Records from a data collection
^^^^^^^^^^^^^^^^

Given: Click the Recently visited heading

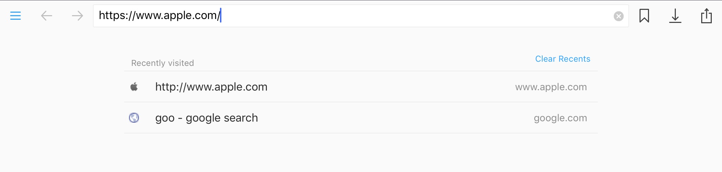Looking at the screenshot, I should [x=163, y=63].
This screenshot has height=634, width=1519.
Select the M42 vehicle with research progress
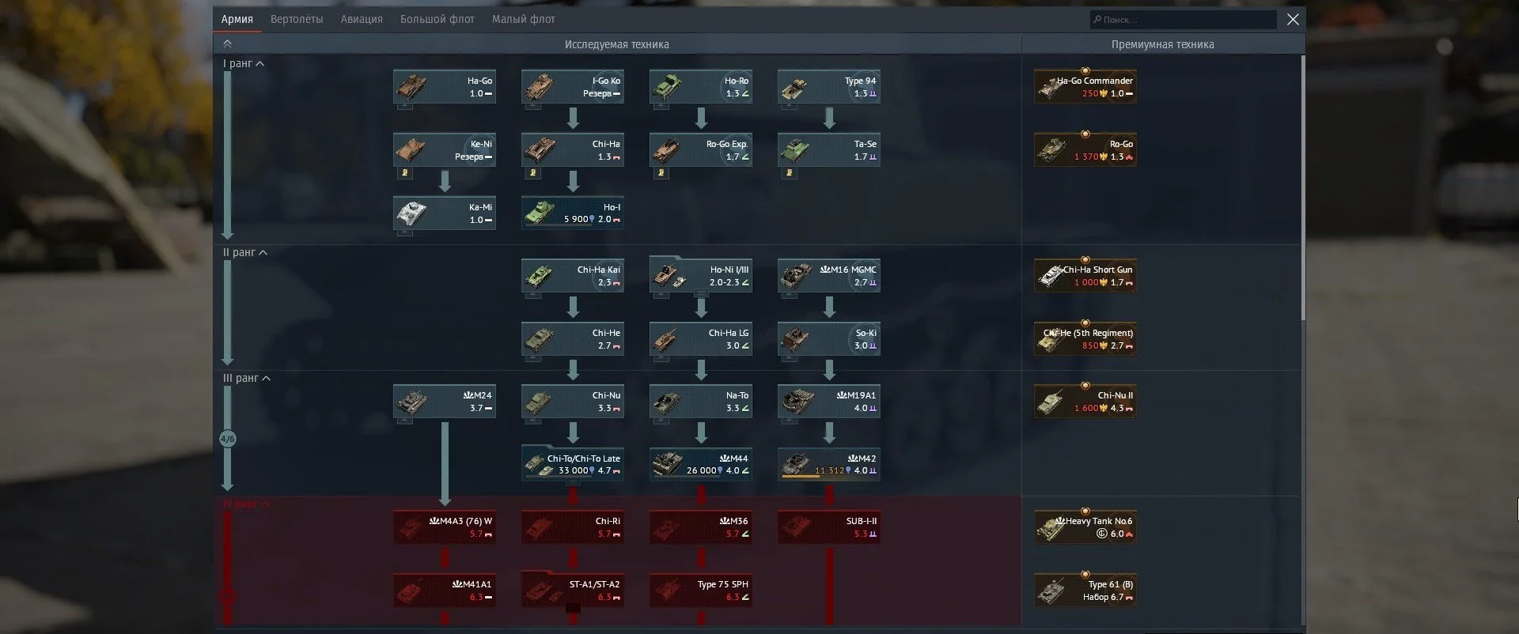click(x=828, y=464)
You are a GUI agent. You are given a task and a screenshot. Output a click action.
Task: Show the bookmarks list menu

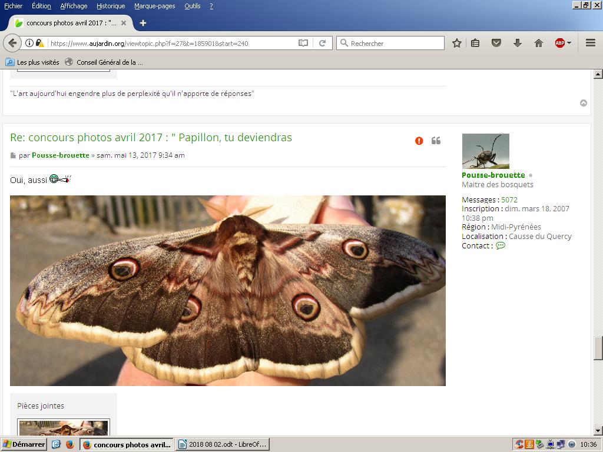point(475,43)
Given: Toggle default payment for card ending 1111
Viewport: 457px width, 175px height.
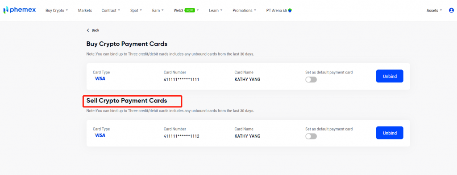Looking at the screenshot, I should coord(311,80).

^^^^^^^^^^^^^^^^

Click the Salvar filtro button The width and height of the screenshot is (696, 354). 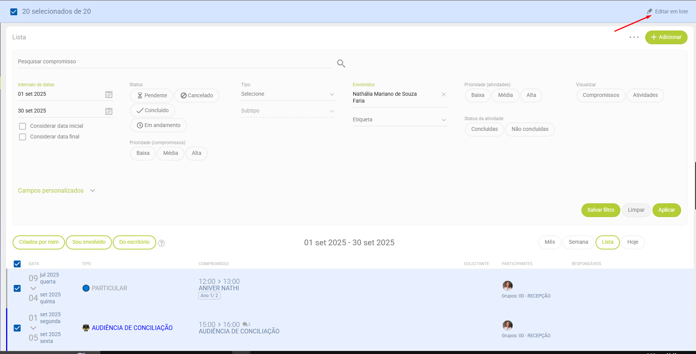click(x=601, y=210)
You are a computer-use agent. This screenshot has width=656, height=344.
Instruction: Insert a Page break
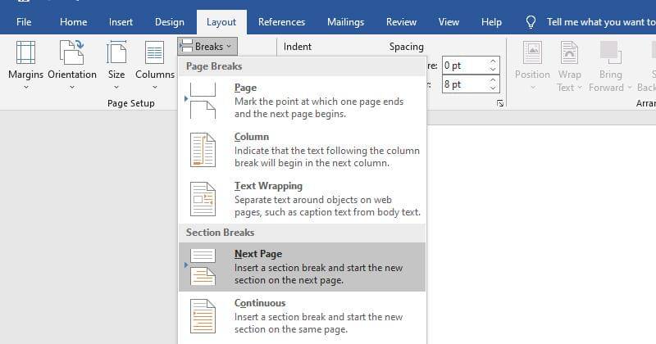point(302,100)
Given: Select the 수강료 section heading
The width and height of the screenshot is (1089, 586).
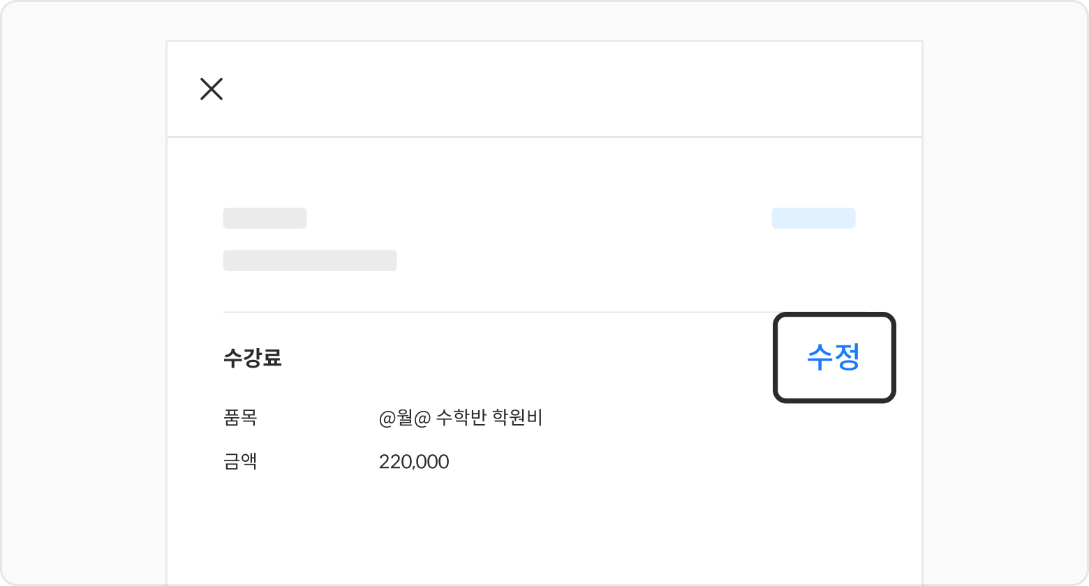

^^^^^^^^^^^^^^^^

▶ Task objective: Scan the entries above for the string "This" and copy each line that contains it.

▶ Task response:
This screenshot has height=634, width=1519.
You are a computer-use agent. This screenshot has width=656, height=344.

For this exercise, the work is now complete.